Mechanical Data (Package|Pins)
Thermal pad, mechanical data (Package|Pins)
Orderable Information

8.3.1.2 General Purpose Input (GPI) Events

A column or row configured as GPI can be programmed to be part of the Key Event Table, hence becomes also capable of generating Key Event Interrupt. A Key Event Interrupt caused by a GPI follow the same process flow as a Key Event Interrupt caused by a Key press.
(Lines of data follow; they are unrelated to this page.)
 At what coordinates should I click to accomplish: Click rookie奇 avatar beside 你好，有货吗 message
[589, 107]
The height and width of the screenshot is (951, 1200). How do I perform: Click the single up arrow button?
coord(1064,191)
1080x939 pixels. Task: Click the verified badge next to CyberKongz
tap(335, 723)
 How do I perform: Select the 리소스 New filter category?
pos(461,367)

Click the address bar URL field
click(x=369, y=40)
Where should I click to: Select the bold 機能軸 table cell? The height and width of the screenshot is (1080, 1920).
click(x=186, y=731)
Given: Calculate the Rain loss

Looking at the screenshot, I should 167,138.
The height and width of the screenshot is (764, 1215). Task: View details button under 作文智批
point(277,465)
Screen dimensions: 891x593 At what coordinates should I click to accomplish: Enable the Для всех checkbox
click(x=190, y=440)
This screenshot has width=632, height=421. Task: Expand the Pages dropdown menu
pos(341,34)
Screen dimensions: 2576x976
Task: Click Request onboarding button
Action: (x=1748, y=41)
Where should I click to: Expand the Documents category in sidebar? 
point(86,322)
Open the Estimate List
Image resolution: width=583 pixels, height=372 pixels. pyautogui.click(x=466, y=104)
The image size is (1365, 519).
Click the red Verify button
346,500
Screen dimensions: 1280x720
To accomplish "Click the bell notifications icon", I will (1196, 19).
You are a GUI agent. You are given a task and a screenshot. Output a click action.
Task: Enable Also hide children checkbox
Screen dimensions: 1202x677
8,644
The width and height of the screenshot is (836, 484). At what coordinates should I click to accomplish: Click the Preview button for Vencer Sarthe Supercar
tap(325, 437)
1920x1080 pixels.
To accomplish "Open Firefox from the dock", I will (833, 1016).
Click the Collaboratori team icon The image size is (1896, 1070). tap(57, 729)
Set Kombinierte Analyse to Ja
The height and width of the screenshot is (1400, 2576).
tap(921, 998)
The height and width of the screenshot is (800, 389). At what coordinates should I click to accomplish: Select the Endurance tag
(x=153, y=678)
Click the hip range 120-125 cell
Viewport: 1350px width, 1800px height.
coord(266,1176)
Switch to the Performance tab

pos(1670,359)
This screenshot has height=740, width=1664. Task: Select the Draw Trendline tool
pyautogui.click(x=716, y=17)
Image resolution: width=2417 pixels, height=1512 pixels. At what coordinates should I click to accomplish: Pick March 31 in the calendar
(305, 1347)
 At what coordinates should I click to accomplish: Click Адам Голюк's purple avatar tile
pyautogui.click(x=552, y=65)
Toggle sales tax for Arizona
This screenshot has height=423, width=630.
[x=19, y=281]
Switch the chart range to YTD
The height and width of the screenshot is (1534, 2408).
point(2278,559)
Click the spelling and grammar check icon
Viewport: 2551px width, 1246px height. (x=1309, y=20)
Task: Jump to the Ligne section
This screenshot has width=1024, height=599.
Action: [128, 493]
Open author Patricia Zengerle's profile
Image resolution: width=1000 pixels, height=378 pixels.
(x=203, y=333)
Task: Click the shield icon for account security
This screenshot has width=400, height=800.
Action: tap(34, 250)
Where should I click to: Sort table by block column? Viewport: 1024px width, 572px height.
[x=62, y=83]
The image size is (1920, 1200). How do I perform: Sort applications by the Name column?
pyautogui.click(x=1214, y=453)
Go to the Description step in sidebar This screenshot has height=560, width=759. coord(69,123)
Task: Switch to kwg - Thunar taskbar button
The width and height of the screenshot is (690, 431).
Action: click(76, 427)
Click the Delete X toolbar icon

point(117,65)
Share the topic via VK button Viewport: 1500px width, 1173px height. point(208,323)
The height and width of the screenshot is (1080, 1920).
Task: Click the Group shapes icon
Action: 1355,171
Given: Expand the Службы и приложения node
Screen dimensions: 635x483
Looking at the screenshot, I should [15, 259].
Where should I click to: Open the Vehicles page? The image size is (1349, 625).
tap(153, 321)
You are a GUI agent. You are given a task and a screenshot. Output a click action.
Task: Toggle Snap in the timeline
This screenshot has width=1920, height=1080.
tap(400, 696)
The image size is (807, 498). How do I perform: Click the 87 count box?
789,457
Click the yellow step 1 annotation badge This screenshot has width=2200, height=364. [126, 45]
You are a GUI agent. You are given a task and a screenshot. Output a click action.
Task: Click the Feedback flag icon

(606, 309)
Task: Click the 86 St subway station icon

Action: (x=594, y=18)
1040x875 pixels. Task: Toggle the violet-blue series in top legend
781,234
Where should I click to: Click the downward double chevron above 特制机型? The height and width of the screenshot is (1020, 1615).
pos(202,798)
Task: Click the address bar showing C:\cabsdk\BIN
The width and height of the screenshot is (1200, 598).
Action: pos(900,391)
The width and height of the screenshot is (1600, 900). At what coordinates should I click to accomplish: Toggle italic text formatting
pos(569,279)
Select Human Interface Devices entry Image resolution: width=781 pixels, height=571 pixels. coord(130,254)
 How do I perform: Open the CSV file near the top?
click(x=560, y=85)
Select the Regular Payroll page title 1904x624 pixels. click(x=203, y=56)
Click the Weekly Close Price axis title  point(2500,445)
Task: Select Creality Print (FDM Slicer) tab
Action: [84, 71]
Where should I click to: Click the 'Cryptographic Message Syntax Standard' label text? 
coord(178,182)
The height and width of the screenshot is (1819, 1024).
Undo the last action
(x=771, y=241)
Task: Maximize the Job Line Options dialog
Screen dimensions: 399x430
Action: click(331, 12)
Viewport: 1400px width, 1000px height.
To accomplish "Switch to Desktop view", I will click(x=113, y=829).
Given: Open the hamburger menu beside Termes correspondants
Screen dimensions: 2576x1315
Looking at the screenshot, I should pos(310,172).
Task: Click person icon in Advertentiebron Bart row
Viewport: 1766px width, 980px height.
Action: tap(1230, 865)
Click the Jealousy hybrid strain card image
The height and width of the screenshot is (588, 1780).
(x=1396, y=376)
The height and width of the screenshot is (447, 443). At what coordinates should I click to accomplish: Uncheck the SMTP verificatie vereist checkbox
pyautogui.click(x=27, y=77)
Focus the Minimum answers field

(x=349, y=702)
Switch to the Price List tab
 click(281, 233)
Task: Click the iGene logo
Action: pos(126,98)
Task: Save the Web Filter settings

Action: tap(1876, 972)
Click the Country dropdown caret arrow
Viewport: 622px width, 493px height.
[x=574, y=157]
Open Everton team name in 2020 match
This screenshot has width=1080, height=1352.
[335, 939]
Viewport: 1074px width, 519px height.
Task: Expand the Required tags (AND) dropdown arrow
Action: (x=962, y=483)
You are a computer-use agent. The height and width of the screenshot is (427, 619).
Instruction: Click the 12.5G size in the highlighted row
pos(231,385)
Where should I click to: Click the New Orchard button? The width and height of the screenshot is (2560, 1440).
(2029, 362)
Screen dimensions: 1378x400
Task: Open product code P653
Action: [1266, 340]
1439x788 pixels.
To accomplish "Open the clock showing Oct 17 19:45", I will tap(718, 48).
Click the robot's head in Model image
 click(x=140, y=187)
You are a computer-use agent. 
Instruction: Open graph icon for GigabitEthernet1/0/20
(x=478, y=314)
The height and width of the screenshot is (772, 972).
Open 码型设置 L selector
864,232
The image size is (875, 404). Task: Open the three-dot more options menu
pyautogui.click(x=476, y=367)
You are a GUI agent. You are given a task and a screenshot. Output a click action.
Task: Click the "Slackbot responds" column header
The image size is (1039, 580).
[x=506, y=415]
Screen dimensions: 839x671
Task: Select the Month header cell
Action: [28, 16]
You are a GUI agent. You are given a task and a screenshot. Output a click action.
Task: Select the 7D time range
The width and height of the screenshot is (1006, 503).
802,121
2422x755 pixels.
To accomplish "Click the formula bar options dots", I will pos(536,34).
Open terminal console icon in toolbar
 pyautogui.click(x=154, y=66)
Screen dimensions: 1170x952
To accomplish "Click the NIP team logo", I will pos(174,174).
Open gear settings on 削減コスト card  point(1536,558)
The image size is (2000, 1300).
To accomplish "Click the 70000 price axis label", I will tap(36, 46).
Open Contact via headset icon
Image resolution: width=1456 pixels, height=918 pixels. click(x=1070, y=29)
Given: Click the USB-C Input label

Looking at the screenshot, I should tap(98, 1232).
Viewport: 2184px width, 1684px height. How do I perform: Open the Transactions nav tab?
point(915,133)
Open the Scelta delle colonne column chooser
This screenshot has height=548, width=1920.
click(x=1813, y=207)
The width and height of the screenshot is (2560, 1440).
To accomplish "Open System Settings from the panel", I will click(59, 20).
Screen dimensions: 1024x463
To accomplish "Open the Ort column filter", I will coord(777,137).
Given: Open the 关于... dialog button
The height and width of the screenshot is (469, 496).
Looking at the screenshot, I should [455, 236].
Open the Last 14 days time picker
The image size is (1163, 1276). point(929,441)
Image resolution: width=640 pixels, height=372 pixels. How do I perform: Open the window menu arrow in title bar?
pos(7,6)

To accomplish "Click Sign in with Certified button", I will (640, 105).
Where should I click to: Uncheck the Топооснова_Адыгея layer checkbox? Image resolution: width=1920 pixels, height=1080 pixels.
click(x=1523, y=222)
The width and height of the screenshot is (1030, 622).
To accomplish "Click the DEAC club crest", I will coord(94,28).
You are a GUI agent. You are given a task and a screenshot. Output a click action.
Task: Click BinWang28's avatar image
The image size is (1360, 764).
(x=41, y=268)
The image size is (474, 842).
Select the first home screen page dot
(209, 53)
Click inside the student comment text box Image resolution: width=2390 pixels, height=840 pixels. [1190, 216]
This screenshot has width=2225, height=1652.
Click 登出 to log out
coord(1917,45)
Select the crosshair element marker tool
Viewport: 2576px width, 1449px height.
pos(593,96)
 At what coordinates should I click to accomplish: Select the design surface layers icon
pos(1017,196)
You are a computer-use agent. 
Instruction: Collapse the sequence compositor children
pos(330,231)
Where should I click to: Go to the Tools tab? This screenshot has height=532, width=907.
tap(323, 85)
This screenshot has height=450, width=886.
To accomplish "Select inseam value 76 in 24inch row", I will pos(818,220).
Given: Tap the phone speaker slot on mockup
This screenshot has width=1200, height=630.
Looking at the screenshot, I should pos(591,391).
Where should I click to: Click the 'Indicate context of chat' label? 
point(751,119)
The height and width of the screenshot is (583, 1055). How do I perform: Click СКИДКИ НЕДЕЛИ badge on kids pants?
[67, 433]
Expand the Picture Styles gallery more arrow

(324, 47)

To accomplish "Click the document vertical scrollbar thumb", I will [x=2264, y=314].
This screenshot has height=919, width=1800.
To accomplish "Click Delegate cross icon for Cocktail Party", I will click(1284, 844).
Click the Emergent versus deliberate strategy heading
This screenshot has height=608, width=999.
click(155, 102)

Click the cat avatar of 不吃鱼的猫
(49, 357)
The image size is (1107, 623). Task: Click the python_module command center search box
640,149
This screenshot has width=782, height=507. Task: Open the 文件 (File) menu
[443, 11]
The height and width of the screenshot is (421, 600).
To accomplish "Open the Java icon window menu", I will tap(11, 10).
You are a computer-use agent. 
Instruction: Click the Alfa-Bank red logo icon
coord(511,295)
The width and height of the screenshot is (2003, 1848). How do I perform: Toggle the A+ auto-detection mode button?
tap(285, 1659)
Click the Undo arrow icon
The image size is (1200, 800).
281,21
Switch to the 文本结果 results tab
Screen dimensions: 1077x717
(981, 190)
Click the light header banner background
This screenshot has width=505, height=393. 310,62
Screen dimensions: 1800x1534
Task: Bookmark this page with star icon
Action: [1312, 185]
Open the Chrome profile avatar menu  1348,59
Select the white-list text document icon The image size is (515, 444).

GPIs configured as part of the Key Event Table allows for single key switches to be monitored as well as other GPI interrupts. As part of the Event Table, GPIs are represented with decimal value of 97 and run through decimal value of 114. R0-R7 are represented by 97-104 and C0-C9 are represented by 105-114

For a GPI that is set as active high, and is enabled in the Key Event Table, the state-machine will add an event to the event count and event table whenever that GPI goes high. If the GPI is set to active low, a transition from high to low will be considered a press and will also be added to the event count and event table. Once the interrupt state has been met, the state machine will internally set an interrupt for the opposite state programmed in the register to avoid polling for the released state, hence saving current. Once the released state is achieved, it will add it to the event table. The press and release will still be indicated by bit 7 in the event register.

The GPI Events can also be used as unlocked sequences. When the GPI_EM bit is set, GPI events will not be tracked when the keypad is locked. GPI_EM bit must be cleared for the GPI events to be tracked in the event counter and table when the keypad is locked.